Start of Data entries

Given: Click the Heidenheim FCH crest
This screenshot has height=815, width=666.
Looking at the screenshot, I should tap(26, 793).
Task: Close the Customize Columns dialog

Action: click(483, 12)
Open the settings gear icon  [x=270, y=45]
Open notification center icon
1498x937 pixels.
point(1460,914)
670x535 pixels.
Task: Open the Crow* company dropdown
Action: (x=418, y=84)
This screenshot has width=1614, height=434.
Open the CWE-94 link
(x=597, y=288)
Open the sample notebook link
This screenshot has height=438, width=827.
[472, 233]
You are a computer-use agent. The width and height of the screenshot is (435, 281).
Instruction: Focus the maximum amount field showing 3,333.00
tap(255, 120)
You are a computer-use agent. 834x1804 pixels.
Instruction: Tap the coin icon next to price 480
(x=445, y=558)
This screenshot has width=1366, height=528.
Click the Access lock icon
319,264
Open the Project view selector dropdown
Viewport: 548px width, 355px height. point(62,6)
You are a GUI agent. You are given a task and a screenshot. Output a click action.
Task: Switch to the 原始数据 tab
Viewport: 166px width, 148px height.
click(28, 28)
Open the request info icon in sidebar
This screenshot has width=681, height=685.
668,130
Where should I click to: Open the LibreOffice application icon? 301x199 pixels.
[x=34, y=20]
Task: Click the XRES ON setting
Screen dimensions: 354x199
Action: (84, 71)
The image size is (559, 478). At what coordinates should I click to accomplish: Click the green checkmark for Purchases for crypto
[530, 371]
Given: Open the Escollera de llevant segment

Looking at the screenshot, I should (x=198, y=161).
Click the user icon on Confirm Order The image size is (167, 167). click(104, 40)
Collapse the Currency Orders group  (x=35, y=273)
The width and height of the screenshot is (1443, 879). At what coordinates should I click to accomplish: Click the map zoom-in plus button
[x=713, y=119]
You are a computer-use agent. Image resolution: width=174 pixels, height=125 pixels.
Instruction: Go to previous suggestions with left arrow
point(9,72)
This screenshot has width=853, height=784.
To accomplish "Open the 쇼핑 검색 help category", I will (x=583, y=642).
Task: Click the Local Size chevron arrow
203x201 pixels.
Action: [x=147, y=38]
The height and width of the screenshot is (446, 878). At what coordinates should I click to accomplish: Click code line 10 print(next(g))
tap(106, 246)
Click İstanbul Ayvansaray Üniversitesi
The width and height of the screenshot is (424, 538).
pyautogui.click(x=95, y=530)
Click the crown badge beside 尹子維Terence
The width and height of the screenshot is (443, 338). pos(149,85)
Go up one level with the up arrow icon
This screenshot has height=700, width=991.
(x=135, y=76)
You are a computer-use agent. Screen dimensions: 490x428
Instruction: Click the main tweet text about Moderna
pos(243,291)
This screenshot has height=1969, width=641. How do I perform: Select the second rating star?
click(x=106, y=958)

End of Data entries

**Exercise objective**
Format the lines of these entries as a numbered list, leaving out any blank lines.

**Response to this task**
1. Given: Click the Heidenheim FCH crest
2. This screenshot has height=815, width=666.
3. Looking at the screenshot, I should tap(26, 793).
4. Task: Close the Customize Columns dialog
5. Action: click(483, 12)
6. Open the settings gear icon  [x=270, y=45]
7. Open notification center icon
8. 1498x937 pixels.
9. point(1460,914)
10. 670x535 pixels.
11. Task: Open the Crow* company dropdown
12. Action: (x=418, y=84)
13. This screenshot has width=1614, height=434.
14. Open the CWE-94 link
15. (x=597, y=288)
16. Open the sample notebook link
17. This screenshot has height=438, width=827.
18. [472, 233]
19. You are a computer-use agent. The width and height of the screenshot is (435, 281).
20. Instruction: Focus the maximum amount field showing 3,333.00
21. tap(255, 120)
22. You are a computer-use agent. 834x1804 pixels.
23. Instruction: Tap the coin icon next to price 480
24. (x=445, y=558)
25. This screenshot has width=1366, height=528.
26. Click the Access lock icon
27. 319,264
28. Open the Project view selector dropdown
29. Viewport: 548px width, 355px height. point(62,6)
30. You are a GUI agent. You are given a task and a screenshot. Output a click action.
31. Task: Switch to the 原始数据 tab
32. Viewport: 166px width, 148px height.
33. click(28, 28)
34. Open the request info icon in sidebar
35. This screenshot has width=681, height=685.
36. 668,130
37. Where should I click to: Open the LibreOffice application icon? 301x199 pixels.
38. [x=34, y=20]
39. Task: Click the XRES ON setting
40. Screen dimensions: 354x199
41. Action: (84, 71)
42. The image size is (559, 478). At what coordinates should I click to accomplish: Click the green checkmark for Purchases for crypto
43. [530, 371]
44. Given: Open the Escollera de llevant segment
45. Looking at the screenshot, I should (x=198, y=161).
46. Click the user icon on Confirm Order The image size is (167, 167). click(104, 40)
47. Collapse the Currency Orders group  (x=35, y=273)
48. The width and height of the screenshot is (1443, 879). At what coordinates should I click to accomplish: Click the map zoom-in plus button
49. [x=713, y=119]
50. You are a computer-use agent. Image resolution: width=174 pixels, height=125 pixels.
51. Instruction: Go to previous suggestions with left arrow
52. point(9,72)
53. This screenshot has width=853, height=784.
54. To accomplish "Open the 쇼핑 검색 help category", I will (x=583, y=642).
55. Task: Click the Local Size chevron arrow
56. 203x201 pixels.
57. Action: [x=147, y=38]
58. The height and width of the screenshot is (446, 878). At what coordinates should I click to accomplish: Click code line 10 print(next(g))
59. tap(106, 246)
60. Click İstanbul Ayvansaray Üniversitesi
61. The width and height of the screenshot is (424, 538).
62. pyautogui.click(x=95, y=530)
63. Click the crown badge beside 尹子維Terence
64. The width and height of the screenshot is (443, 338). pos(149,85)
65. Go up one level with the up arrow icon
66. This screenshot has height=700, width=991.
67. (x=135, y=76)
68. You are a computer-use agent. Screen dimensions: 490x428
69. Instruction: Click the main tweet text about Moderna
70. pos(243,291)
71. This screenshot has height=1969, width=641. How do I perform: Select the second rating star?
72. click(x=106, y=958)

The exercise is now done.